CBDA, THC, CDP, as well as CBDA and THCA co-administered at subthreshold doses; all suppressed contextually elicited conditioned gaping, suggesting that they may all be potential treatments for AN in chemotherapy patients. Indeed, THC also suppressed contextually elicited conditioned retching in shrews (Parker and Kemp 2001; Parker et al. 2006). In addition, CDP is the treatment most likely to be prescribed for AN and vomiting in chemotherapy patients (Razavi et al. 1993; Malik et al. 1995). Both THC and CDP, however, are psychoactive, and at the doses that produce anxiolytic-like effects, CDP has been shown to exhibit sedative properties. These sedative properties were again demonstrated here, as CDP (5 and 10 mg/kg; doses producing anxiolytic-like effects) reduced locomotor activity. CBDA (as well as co-administration of CBDA with THCA), however, did not modify activity levels at any dose tested, and its lack of effect on CB1 receptors, in vitro and in vivo, indicates that it would not trigger any CB1 receptor-mediated abuse liability problems.

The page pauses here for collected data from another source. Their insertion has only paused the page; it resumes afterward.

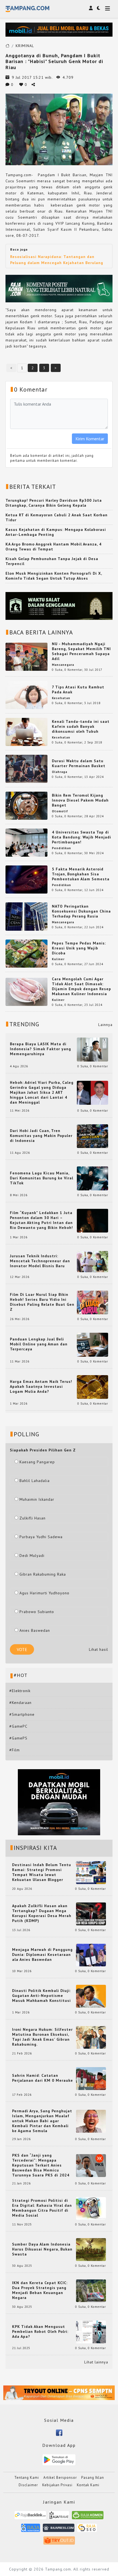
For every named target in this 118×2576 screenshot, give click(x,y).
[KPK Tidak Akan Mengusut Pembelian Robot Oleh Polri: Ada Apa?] (91, 2331)
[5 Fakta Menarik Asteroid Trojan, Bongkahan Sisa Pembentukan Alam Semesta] (26, 879)
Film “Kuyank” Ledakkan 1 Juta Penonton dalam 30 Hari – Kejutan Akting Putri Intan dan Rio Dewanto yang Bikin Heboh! (41, 1220)
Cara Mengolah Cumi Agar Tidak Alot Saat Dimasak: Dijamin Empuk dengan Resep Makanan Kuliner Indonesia (81, 986)
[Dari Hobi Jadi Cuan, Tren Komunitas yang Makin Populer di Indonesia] (92, 1135)
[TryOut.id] (59, 2542)
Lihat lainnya (96, 2362)
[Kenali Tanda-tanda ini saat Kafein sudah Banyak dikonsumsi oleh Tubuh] (26, 731)
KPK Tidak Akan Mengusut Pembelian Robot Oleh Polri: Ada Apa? (40, 2331)
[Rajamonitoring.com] (30, 2529)
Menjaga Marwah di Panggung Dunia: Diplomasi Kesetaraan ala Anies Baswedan (42, 1954)
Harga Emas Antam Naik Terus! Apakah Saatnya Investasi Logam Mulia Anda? (41, 1386)
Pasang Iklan (92, 2477)
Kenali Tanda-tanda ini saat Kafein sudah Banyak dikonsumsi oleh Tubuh (80, 726)
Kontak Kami (88, 2485)
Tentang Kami (26, 2477)
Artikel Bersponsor (60, 2477)
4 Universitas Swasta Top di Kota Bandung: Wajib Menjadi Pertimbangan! (81, 837)
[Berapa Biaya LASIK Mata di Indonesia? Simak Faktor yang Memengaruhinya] (92, 1049)
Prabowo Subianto (36, 1611)
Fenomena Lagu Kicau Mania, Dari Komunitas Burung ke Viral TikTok (41, 1178)
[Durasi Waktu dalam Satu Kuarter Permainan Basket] (26, 768)
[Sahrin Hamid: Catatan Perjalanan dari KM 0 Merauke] (91, 2078)
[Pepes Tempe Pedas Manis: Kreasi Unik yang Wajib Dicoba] (26, 953)
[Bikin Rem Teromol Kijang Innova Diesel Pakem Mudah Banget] (26, 805)
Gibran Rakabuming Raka (42, 1574)
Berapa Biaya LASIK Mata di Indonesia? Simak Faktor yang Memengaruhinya (40, 1048)
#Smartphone (22, 1714)
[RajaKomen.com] (87, 2517)
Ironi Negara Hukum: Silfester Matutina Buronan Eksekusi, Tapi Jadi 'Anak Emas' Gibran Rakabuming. (42, 2037)
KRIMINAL (25, 45)
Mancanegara (63, 665)
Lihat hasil (98, 1649)
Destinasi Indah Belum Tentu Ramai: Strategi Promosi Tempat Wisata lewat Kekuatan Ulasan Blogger (41, 1872)
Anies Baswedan (34, 1630)
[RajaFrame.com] (59, 2517)
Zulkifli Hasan (32, 1518)
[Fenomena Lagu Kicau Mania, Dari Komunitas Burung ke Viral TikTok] (92, 1178)
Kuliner (58, 959)
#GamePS (18, 1738)
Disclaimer (28, 2485)
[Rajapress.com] (58, 2529)
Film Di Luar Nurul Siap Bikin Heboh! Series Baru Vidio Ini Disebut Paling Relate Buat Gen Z (42, 1302)
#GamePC (18, 1726)
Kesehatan (61, 698)
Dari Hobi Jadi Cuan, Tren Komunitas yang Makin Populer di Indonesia (41, 1135)
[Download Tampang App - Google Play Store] (59, 2459)
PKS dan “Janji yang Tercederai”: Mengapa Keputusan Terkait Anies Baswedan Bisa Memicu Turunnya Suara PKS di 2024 (40, 2165)
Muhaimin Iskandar (36, 1499)
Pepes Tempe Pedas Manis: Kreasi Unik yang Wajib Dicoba (79, 948)
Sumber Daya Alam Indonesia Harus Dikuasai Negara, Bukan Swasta (42, 2249)
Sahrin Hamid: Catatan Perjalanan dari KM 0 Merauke (42, 2078)
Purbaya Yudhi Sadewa (41, 1536)
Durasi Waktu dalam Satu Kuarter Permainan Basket (78, 763)
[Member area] (91, 8)
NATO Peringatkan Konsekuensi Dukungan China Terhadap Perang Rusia (81, 911)
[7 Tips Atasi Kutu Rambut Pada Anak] (26, 694)
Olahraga (59, 772)
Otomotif (60, 811)
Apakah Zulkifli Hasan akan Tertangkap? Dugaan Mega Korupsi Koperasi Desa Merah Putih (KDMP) (41, 1913)
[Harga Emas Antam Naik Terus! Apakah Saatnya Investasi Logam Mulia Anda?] (92, 1386)
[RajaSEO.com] (87, 2529)
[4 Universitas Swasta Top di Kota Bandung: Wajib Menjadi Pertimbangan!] (26, 842)
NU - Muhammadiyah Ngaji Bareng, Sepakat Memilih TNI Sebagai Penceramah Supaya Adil (81, 651)
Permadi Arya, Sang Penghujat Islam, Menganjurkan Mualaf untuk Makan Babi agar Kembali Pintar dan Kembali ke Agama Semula (42, 2120)
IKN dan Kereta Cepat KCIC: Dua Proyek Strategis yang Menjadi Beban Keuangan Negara (40, 2290)
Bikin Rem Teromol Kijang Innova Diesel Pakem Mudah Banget (80, 800)
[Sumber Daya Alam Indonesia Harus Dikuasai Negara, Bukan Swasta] (91, 2249)
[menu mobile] (108, 8)
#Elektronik (19, 1690)
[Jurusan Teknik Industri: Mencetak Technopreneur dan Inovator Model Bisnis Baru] (92, 1261)
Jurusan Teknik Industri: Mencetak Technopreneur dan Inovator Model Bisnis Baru (40, 1260)
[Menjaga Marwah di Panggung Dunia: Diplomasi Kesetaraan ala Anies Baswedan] (91, 1954)
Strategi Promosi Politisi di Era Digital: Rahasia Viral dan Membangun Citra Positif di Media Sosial (42, 2208)
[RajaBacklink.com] (30, 2517)
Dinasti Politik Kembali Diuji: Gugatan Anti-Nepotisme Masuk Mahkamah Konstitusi (41, 1995)
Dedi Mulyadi (31, 1555)
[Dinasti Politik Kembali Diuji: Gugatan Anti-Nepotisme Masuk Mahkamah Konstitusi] (91, 1995)
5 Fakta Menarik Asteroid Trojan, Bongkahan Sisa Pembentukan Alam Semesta (80, 874)
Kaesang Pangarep (37, 1461)
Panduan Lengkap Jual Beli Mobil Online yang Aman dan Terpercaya (39, 1344)
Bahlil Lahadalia (34, 1480)
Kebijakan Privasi (57, 2485)
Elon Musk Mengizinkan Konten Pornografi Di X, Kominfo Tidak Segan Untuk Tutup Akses (53, 576)
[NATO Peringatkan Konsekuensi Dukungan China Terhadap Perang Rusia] (26, 916)
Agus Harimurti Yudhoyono (44, 1592)
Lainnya (105, 1024)
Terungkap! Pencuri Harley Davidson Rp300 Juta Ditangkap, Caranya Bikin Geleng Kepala (53, 503)
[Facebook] (59, 2432)
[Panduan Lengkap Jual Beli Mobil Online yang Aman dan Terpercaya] (92, 1344)
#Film (14, 1749)
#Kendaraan (20, 1702)
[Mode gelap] (98, 8)
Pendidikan (61, 848)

In addition, here we present further evidence for CBDA and THCA’s mechanisms of action in reducing contextually elicited conditioned gaping. Administration of either SR or WAY equivalently blocked the enhanced suppression of contextually elicited gaping by subthreshold co-administered CBDA and THCA. This finding would suggest that this effect is mediated by activation of both the 5-HT1A and CB1 receptors. This is in line with previous reports from our laboratory indicating that CBDA acts as an indirect 5-HT1A receptor agonist, and that THCA’s effects are blocked by administration of the CB1 receptor antagonist SR (Bolognini et al. 2013; Rock et al. 2013).

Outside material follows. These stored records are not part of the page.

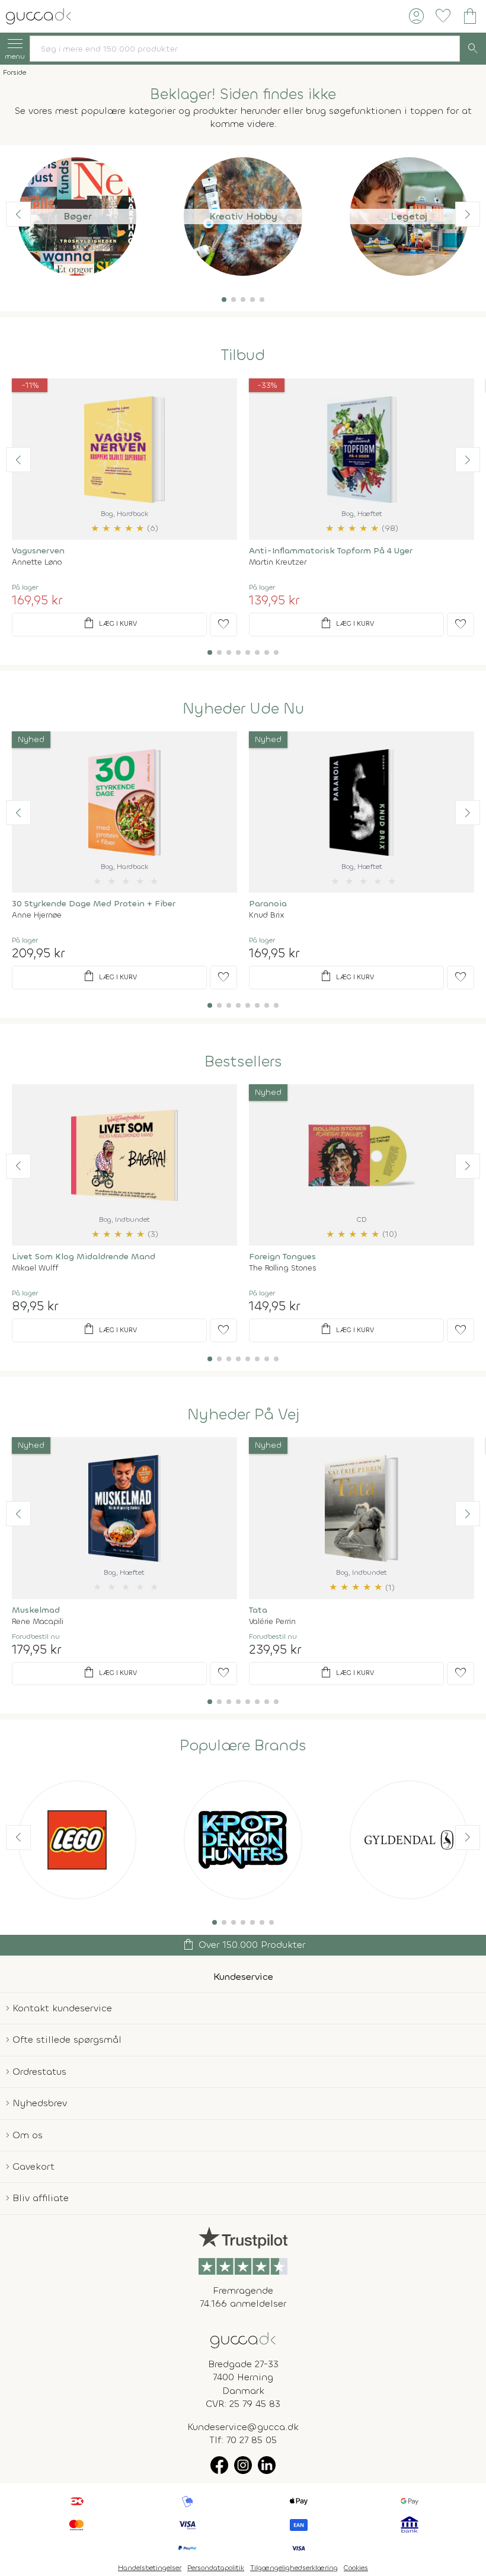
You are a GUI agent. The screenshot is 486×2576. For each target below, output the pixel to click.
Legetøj (409, 216)
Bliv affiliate (40, 2198)
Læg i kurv (109, 623)
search (473, 48)
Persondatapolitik (215, 2567)
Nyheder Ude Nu (243, 709)
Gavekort (33, 2166)
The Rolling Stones (282, 1268)
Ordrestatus (39, 2071)
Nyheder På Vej (243, 1415)
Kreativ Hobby (243, 216)
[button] (224, 299)
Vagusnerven (38, 551)
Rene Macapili (37, 1621)
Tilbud (243, 355)
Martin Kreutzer (277, 562)
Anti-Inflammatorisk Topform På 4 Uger (331, 551)
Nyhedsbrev (39, 2103)
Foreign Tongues (282, 1257)
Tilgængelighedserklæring (294, 2567)
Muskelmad (36, 1610)
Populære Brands (243, 1746)
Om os (27, 2135)
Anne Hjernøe (37, 915)
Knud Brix (266, 915)
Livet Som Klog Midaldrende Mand (83, 1257)
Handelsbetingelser (149, 2567)
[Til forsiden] (38, 15)
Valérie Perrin (272, 1621)
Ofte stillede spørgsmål (67, 2039)
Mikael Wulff (35, 1268)
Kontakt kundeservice (62, 2008)
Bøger (77, 216)
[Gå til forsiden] (243, 2339)
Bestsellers (243, 1062)
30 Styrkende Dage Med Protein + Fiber (93, 904)
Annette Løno (37, 562)
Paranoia (268, 904)
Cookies (356, 2567)
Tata (258, 1610)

CBDA, unlike CDP (e.g., Merlo Pich and Samanin 1989; Ramos et al. 2008), did not produce an anxiolytic-like behavioral profile when evaluated in the expression of conditioned freezing to a shock-paired tone. Indeed, the only behavioral effect of CBDA was the suppression of contextually elicited conditioned gaping, highlighting its selectivity in reducing AN. This finding suggests that CBDA may be a highly specialized treatment to attenuate nausea and vomiting and may be particularly useful in the attenuation of AN for which there is no currently available specific treatment. In fact, recently, Takeda et al. (2012) reported that CBDA (5, 10, 25 mM) actually inhibits cancer cell migration in highly aggressive human breast cancer, an important factor in preventing cancer metastasis. These results argue strongly for the need for clinical trials with CBDA for the treatment of AN in human chemotherapy patients.